◆ Problem to work on ◆
The result should be all the records, exact and complete, without a single picture.

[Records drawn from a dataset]
'''

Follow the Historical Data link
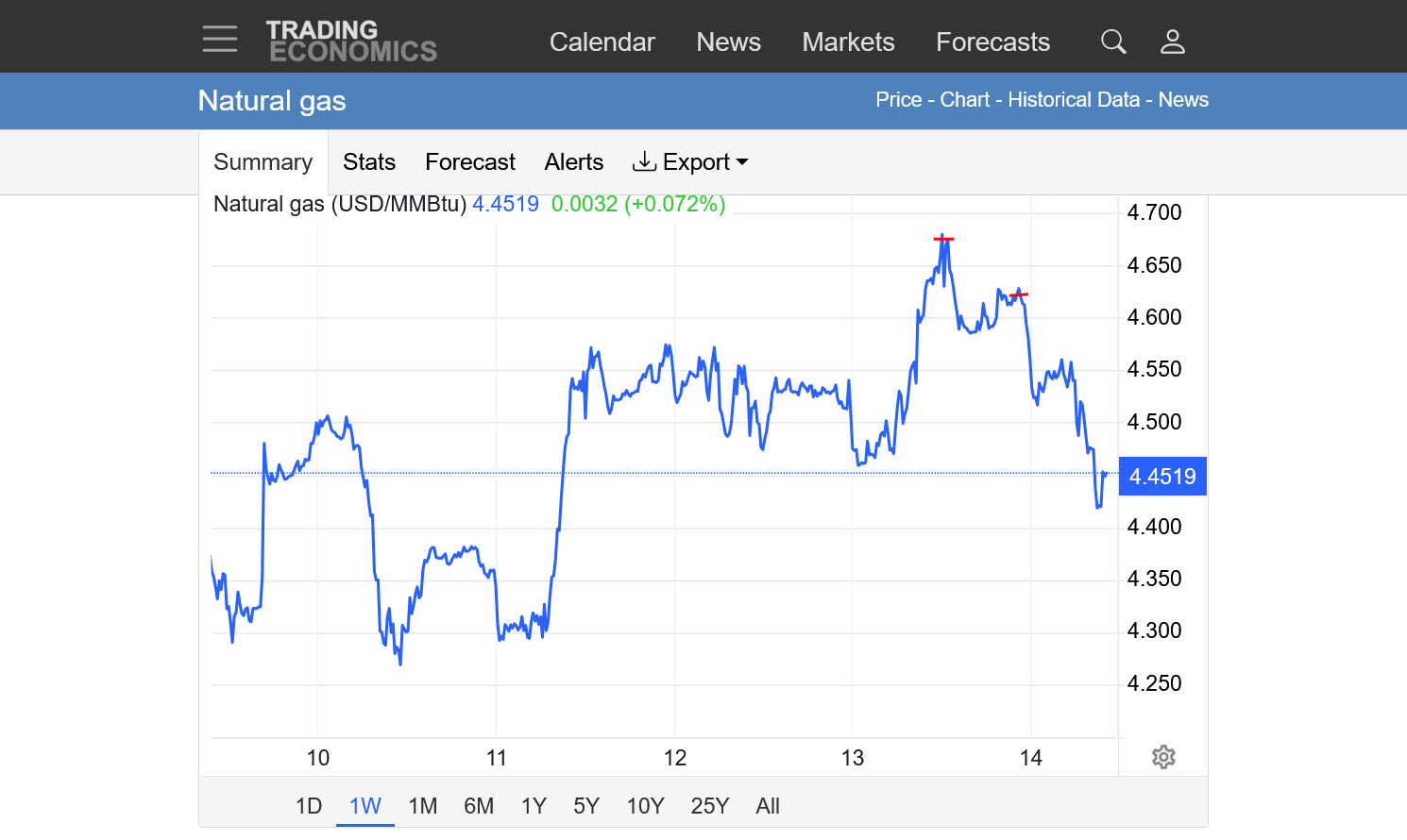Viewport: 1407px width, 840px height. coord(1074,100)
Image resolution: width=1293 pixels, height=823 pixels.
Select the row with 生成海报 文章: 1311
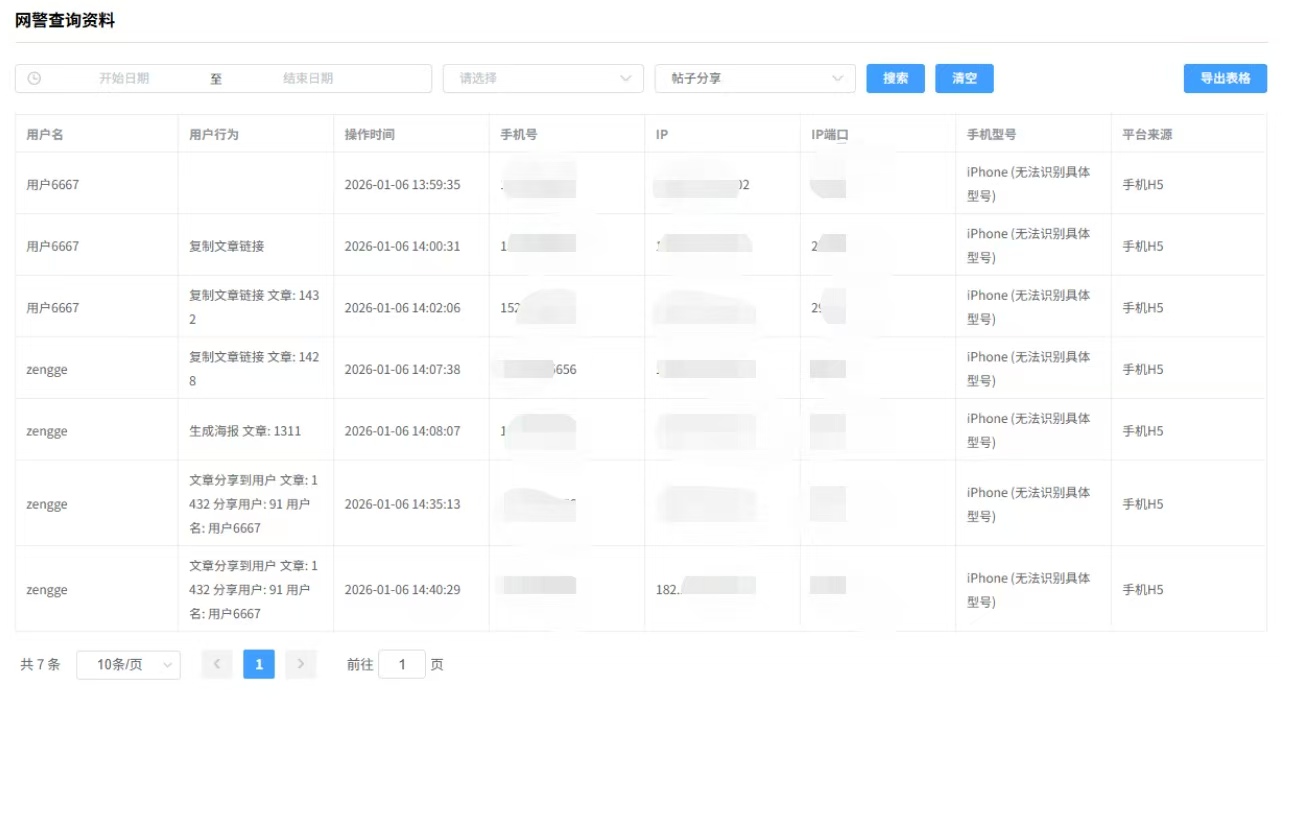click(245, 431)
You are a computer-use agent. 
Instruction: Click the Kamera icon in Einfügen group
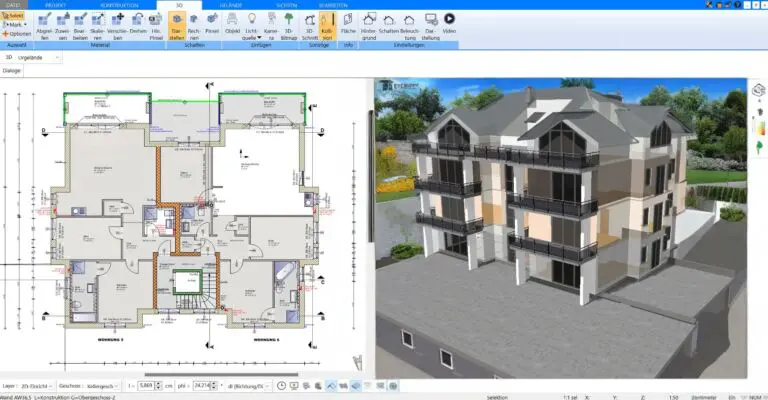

'''

◆ Task response ◆
Follow the Historical Data link
Viewport: 1407px width, 840px height. coord(1074,100)
Image resolution: width=1293 pixels, height=823 pixels.
Select the row with 生成海报 文章: 1311
click(245, 431)
You are a computer-use agent. 
Instruction: Click the Kamera icon in Einfügen group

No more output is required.